DatriseAI-first ETL

MoEngage Amazon S3 Data Lake

AI-first ETL from MoEngage into Amazon S3 Data Lake. Governed entities, incremental sync, typed landing tables.

How Datrise loads MoEngage into Amazon S3 Data Lake

Datrise syncs MoEngage's engagement events, campaign performance, and retention behavior signals into Amazon S3 Data Lake as columnar Parquet objects partitioned per source entity. Flexible or custom fields land in nested struct/map fields in Parquet, and timestamps such as created, updated, and status changes are typed as ISO-8601 timestamp columns.

Sync is incremental: Datrise uses writes new date partitions and compacts small files on a schedule, so re-runs update only what changed. Hive-style path partitioning (entity/date) for engine-agnostic reads. A lake has no schema enforcement, so Datrise writes a schema manifest alongside the data to keep downstream engines consistent.
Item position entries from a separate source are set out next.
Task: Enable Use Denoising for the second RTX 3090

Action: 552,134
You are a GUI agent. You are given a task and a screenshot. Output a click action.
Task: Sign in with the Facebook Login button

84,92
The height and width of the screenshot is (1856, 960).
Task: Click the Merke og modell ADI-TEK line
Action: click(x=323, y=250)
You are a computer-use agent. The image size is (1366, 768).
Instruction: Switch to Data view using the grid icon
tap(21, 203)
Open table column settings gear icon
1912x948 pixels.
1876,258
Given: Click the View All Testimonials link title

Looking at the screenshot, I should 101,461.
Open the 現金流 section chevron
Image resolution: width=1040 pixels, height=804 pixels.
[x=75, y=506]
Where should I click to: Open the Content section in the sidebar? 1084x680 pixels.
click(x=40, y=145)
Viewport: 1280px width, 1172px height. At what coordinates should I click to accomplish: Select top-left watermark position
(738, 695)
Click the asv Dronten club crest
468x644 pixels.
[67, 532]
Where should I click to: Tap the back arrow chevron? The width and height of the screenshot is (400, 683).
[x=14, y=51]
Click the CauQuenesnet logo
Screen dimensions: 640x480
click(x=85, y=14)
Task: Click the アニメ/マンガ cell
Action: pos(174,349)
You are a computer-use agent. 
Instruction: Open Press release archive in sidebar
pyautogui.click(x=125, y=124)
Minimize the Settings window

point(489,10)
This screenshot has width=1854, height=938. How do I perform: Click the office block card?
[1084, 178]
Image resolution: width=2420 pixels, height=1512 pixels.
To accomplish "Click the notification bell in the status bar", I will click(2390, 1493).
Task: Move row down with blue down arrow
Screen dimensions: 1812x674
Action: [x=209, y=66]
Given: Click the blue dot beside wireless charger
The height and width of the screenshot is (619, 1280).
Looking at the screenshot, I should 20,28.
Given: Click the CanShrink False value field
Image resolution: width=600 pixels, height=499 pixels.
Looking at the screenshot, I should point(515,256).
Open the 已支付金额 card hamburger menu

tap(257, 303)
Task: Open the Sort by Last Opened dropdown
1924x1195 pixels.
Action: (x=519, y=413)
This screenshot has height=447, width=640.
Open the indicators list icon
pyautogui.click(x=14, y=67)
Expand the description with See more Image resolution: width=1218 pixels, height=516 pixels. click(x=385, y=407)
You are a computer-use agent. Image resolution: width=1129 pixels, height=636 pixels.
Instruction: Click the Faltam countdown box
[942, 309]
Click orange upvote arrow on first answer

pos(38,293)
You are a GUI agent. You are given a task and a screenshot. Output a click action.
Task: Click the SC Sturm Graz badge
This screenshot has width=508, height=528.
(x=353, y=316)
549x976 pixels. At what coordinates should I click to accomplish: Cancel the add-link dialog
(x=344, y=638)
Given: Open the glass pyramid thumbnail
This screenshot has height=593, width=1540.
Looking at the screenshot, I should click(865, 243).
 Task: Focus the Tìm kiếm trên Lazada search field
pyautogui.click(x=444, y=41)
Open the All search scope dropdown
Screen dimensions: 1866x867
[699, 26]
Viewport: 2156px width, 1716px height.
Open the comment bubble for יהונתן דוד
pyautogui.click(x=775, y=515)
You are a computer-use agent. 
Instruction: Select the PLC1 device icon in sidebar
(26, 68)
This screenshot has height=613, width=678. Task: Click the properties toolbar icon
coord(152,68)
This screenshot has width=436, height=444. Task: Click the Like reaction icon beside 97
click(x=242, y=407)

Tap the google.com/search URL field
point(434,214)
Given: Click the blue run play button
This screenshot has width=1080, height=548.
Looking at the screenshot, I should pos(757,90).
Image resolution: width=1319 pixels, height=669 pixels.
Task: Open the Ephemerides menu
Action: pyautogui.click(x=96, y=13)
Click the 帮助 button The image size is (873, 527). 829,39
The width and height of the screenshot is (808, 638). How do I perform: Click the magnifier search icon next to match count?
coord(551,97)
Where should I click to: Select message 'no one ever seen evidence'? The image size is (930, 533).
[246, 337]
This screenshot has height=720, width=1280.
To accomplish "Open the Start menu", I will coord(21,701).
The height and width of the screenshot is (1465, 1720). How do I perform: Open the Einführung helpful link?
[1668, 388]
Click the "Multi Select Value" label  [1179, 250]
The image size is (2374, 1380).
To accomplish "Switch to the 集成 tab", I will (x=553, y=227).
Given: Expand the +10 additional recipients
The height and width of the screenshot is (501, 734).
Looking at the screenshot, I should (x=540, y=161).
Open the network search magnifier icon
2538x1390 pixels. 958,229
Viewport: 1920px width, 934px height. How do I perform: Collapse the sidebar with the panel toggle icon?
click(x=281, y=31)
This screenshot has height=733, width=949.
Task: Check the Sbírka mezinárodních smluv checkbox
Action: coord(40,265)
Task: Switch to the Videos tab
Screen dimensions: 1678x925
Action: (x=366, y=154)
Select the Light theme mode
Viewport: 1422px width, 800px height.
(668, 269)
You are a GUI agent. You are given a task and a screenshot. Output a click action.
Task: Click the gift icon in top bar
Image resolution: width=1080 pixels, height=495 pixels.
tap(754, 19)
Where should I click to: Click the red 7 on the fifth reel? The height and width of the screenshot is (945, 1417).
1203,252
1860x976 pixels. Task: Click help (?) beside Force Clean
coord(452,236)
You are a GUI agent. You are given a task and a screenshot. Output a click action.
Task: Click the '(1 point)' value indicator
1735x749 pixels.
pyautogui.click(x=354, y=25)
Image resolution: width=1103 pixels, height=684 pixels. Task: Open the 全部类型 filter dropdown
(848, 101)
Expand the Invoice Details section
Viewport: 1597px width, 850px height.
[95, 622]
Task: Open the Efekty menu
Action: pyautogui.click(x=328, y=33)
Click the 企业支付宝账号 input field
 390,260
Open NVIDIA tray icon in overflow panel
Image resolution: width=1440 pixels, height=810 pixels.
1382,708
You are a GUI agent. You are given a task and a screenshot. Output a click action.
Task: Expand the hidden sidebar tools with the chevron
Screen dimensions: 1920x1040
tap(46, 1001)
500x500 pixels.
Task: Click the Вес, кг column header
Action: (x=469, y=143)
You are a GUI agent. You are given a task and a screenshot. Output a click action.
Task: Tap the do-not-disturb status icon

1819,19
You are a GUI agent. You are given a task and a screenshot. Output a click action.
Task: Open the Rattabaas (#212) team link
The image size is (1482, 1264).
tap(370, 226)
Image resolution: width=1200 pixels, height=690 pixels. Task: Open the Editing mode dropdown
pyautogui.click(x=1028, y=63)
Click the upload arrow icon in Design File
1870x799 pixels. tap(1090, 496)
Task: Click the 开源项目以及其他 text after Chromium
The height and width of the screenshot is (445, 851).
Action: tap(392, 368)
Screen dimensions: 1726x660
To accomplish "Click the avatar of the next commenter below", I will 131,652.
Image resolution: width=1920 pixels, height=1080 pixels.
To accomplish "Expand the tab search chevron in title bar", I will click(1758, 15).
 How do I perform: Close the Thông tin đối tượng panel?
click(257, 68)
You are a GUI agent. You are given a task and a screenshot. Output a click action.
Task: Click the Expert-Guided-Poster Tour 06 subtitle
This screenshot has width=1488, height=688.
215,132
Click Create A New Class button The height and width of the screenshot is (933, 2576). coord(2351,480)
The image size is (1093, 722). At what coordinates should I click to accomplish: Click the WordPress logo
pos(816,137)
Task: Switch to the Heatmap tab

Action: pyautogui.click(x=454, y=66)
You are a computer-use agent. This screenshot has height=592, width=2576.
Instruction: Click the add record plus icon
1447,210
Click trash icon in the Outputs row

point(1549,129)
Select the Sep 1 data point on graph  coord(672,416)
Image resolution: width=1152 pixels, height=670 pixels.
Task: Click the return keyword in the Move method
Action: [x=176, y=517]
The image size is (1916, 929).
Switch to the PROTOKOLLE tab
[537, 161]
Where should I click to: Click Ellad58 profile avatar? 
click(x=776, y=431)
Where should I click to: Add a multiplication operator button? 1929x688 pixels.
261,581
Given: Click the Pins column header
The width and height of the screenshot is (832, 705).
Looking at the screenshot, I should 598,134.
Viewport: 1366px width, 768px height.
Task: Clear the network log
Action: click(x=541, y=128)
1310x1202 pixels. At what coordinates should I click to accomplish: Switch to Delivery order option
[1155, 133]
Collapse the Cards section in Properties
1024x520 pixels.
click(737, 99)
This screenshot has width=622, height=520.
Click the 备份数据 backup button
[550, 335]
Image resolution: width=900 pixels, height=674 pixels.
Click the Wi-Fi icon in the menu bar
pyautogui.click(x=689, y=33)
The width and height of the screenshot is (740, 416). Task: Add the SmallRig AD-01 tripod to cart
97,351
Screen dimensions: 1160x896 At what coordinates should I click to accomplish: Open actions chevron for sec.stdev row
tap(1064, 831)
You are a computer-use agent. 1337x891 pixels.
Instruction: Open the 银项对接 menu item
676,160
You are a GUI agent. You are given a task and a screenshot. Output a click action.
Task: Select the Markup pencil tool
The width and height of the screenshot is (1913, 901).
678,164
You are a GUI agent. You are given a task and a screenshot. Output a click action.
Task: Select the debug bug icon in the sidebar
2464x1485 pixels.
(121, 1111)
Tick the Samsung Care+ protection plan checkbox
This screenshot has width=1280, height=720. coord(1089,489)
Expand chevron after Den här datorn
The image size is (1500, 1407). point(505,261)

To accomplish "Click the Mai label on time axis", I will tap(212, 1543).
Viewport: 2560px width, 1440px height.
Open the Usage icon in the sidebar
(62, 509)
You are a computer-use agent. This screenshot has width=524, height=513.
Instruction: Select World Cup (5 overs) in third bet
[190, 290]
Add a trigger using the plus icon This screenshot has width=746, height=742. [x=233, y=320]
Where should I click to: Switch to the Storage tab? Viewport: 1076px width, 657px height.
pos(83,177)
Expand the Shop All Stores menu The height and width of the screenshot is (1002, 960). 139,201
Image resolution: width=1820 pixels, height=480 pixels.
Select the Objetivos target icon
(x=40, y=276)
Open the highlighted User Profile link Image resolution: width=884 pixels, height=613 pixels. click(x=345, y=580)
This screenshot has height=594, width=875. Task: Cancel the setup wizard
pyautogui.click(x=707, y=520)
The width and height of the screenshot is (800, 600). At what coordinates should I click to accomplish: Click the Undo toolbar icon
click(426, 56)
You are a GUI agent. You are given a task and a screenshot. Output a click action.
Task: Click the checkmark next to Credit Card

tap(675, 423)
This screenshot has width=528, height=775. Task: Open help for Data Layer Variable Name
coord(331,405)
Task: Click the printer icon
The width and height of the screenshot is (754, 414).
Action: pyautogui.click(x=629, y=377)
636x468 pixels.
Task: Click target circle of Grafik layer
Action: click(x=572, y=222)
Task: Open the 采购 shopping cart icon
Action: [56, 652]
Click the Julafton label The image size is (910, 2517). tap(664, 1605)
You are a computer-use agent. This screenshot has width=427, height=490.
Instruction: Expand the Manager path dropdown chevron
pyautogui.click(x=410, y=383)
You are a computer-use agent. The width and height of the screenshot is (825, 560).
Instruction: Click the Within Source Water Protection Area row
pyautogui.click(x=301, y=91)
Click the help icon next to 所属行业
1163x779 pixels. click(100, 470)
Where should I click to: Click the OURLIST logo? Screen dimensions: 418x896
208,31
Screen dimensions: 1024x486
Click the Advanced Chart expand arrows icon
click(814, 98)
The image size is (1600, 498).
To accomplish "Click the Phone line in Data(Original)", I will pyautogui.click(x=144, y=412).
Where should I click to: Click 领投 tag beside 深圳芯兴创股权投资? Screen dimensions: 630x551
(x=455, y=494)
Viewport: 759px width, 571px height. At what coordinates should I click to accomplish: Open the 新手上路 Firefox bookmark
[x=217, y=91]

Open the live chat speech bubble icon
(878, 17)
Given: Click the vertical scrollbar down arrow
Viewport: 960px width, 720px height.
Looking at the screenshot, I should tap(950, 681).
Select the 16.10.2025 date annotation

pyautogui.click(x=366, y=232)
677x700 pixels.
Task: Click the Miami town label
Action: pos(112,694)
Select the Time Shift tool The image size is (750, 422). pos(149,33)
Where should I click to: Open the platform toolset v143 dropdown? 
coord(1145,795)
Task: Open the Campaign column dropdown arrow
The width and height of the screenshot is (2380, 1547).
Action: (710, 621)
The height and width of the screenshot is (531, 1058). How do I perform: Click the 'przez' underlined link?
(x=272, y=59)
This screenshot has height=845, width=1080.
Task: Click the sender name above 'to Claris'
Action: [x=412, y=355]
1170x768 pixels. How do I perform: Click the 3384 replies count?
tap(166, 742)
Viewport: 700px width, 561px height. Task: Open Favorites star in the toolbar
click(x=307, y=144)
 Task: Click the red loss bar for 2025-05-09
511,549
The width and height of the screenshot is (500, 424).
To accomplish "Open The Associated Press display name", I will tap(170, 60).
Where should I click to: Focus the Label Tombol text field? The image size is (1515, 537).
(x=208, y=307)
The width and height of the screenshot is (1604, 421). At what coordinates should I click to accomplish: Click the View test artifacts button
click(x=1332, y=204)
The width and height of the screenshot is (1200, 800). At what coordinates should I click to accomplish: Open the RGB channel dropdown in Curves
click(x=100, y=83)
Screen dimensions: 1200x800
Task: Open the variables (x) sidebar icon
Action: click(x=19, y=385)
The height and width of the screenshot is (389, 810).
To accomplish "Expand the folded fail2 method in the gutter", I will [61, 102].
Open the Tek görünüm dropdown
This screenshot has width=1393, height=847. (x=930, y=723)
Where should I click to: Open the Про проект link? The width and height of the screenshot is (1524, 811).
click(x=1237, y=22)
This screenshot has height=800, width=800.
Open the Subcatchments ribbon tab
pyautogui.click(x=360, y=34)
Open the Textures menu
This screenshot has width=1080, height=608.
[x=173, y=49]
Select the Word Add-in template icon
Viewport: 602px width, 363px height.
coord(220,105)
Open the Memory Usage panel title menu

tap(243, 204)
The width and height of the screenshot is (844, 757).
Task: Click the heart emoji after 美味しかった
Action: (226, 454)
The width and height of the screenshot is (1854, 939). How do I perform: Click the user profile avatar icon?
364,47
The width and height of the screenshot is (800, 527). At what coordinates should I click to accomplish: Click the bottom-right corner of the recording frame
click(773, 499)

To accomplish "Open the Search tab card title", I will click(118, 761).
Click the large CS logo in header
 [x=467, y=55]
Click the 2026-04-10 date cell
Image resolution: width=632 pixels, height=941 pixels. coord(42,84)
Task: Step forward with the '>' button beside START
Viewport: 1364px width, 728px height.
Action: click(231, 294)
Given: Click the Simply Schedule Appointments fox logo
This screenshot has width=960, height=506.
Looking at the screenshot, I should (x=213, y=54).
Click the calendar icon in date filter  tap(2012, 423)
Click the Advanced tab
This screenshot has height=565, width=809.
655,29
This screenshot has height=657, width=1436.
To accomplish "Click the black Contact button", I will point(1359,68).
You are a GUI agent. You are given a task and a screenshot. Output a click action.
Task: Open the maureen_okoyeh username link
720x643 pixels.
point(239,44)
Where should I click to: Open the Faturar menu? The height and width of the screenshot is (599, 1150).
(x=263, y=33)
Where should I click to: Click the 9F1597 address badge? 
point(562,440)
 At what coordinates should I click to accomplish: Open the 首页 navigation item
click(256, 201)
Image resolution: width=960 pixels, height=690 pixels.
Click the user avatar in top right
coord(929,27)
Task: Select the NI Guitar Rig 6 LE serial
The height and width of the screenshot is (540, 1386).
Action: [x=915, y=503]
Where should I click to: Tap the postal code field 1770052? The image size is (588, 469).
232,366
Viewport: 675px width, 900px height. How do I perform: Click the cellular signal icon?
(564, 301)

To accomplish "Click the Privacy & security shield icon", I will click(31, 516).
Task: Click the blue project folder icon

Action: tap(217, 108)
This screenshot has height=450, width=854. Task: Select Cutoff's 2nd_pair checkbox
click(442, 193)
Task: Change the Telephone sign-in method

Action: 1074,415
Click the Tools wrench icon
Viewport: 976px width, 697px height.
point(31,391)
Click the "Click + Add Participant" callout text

Ideal for an open, engine-neutral storage layer for Spark, Athena, Trino, or DuckDB.

Endpoints

MoEngage: Customer engagement source for campaigns and retention metrics.

Amazon S3 Data Lake: Object storage landing zone for parquet and snapshots.

How MoEngage entities map to Amazon S3 Data Lake

MoEngage entityAmazon S3 Data Lake objectNotes
engagement eventsmoengage_engagement_eventsISO-8601 timestamp columns events
campaign performancemoengage_campaign_performanceid PK · linked to moengage_engagement_events
retention behavior signalsmoengage_retention_behavior_signalsid PK · linked to moengage_engagement_events

FAQ

How does Datrise handle MoEngage's custom fields in Amazon S3 Data Lake?

Flexible values are stored as nested struct/map fields in Parquet, so new fields don't require a migration; strongly-typed fields — dates, numbers, and references — are promoted to native Amazon S3 Data Lake types.

How does the MoEngage to Amazon S3 Data Lake sync stay up to date?

It runs incrementally — Datrise uses writes new date partitions and compacts small files on a schedule.

Related pipelines

Early access

Connect MoEngage to Amazon S3 Data Lake the easy way

Skip brittle scripts and manual exports. Join the waitlist to get a guided setup, AI-assisted mapping, and reliable incremental sync for this integration.